What are Lee Waves?

How are they formed?

In meteorology, a ‘standing wave’ is an air wave that is virtually stationary with respect to the Earth’s surface. Lee waves are a classic example and often occur in stable air when a temperature inversion sits just above a long hill or mountain barrier.

With air flowing at roughly right angles to the barrier, as the air moves over the mountain, it is forced upwards. When the air encounters the inversion, it is then deflected downwards. As the air is stable, it tries to return to its original level, so an oscillation is set up. With gravity being the restoring force, mountain waves can also be referred to as gravity waves. These wave motions can persist for tens or hundreds of miles downstream. This oscillating motion can bring stronger winds higher up in the atmosphere down to the surface, giving strong lee slope winds.

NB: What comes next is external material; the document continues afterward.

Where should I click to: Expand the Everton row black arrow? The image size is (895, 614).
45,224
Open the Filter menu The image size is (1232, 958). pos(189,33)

As air rises through the wave motion, it cools and forms a cloud that sits at each crest of the wave. This cloud has a unique lens-shaped appearance, sometimes resembling a stack of plates and has even been mistaken for a UFO!

Lee waves can produce specific hazards, such as Rotors. These are turbulent rotating winds confined beneath a wave crest, sometimes visible by the formation of roll clouds. Rotors can cause impacts to aircraft due to gusty winds, crosswinds and severe turbulence, and are particularly prone at airports in the Falkland Islands and Gibraltar.